Genetic algorithms for discrete optimization and their applications to radio network design

Many radio network design problems can generally be formulated as discrete optimization problems. However, finding the optimal solution of a generic discrete optimization problem is NP-hard. In order to obtain a near-optimal solution within reasonable time, we propose to use genetic algorithms (GAs) and develop two search space reduction methods that can speed up their computation. The first method is to exploit the structure of the problem by encoding and manipulating solutions properly such that the structure constraints can be eliminated. We propose two approaches: (a) a genetic-fix algorithm (GA-FIX) that can generate and manipulate solutions with fixed size (i.e., in binary representation, the number of ones is fixed) and (b) a minimum-separation encoding scheme that can work with GA-FIX to maintain a minimum separation between consecutive elements in the solution. Analysis based on Markovian theory shows that GA-FIX converges asymptotically to the global optimum only when either eye or elitist strategy is added.
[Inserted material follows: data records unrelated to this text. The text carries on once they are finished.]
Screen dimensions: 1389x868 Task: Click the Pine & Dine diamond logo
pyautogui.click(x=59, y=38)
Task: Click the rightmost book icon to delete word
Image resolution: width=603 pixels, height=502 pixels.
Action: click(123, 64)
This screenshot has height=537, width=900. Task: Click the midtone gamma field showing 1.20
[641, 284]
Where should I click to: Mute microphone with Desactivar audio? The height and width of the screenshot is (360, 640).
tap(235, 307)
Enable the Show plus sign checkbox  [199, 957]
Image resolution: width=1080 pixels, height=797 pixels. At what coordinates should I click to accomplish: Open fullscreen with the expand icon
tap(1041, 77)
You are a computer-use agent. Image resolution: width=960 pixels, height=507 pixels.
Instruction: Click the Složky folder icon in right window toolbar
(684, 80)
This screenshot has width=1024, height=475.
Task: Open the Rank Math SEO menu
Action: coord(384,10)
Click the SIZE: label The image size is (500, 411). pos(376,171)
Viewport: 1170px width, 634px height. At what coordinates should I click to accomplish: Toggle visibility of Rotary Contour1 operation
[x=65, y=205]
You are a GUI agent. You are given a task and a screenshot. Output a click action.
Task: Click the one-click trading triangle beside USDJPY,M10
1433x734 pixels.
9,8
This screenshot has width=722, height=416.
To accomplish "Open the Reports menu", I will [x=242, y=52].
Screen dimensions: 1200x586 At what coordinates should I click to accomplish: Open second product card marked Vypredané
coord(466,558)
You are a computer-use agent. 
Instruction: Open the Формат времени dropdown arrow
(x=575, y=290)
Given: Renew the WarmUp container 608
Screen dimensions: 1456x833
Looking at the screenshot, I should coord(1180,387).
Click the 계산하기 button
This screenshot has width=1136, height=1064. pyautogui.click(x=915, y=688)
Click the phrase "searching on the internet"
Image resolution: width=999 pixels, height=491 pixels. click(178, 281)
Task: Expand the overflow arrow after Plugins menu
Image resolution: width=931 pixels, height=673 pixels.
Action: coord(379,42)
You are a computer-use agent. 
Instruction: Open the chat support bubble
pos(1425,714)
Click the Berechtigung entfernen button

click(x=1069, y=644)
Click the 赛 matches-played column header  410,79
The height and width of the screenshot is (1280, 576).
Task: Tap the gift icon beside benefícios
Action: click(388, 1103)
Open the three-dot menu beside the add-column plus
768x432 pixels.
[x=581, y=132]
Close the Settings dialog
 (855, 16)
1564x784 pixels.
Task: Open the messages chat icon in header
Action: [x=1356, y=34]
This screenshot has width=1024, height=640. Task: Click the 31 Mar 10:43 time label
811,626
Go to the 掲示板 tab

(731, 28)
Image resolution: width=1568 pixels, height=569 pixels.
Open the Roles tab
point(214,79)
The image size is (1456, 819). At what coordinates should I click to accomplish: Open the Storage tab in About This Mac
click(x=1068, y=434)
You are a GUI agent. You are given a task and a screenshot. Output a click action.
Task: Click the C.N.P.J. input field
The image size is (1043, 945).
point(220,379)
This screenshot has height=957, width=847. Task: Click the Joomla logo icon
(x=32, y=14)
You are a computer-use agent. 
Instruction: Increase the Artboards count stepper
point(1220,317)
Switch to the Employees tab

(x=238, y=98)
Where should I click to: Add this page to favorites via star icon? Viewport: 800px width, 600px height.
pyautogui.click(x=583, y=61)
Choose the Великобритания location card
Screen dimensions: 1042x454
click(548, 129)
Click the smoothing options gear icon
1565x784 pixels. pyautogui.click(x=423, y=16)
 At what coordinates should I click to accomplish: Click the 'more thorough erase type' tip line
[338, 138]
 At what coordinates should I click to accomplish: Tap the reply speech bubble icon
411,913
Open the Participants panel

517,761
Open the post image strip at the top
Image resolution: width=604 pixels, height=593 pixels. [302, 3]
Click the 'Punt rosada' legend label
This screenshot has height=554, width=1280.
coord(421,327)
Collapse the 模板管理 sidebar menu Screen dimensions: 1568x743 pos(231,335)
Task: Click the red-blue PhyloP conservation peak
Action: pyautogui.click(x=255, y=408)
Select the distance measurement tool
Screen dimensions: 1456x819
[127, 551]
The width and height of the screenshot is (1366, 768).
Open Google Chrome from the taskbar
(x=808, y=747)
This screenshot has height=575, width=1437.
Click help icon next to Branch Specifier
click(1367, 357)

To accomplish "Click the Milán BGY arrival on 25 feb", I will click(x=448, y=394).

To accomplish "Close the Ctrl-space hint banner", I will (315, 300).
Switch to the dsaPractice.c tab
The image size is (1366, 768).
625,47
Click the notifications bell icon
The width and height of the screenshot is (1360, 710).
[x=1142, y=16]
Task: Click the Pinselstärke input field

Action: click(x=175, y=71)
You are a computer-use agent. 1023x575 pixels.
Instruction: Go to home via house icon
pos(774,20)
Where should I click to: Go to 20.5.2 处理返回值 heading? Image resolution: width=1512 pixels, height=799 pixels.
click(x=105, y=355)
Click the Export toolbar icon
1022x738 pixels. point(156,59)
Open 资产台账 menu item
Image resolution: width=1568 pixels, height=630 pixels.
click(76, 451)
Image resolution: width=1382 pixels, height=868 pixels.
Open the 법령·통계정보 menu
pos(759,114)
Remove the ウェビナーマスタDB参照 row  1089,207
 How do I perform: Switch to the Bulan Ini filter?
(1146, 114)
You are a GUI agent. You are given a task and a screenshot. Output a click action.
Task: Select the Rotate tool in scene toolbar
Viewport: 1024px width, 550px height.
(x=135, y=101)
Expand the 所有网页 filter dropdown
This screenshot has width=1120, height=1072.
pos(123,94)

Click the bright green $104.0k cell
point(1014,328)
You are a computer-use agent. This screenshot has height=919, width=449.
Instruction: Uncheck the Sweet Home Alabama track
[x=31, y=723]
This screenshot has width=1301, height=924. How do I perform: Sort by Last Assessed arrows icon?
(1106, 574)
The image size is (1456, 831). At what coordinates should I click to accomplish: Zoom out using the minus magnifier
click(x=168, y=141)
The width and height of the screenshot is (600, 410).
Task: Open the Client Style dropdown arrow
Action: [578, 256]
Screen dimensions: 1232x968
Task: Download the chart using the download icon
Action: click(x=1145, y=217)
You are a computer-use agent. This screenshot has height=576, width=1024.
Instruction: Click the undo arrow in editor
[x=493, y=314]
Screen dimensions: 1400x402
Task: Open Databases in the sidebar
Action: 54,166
We apply these approaches to solve both the channel assignment and the centralized broadcast scheduling problems and achieve substantial search space reduction. Simulations indicate that these approaches have significant improvement over some existing methods. The second method is to use implied objective function (IOF) constraints that bound the objective function of an optimization problem and hence, reduce the search space adaptively. Because the original optimality is not affected, these constraints can be used in any existing search algorithm. Using duality theory, we show that the dual problem with IOF constraint gives a tighter bound than that with conventional Lagrangean constructs. We apply this method to GAs for solving 0-1 integer programming problems. Simulations show that GAs with IOF constraint always out-perform the basic GA. Based on these methods, we devise a useful two-phase optimization routine that can solve any discrete constrained or unconstrained optimization problem. In addition, we develop a simulator which can implement genetic algorithms with the above concepts.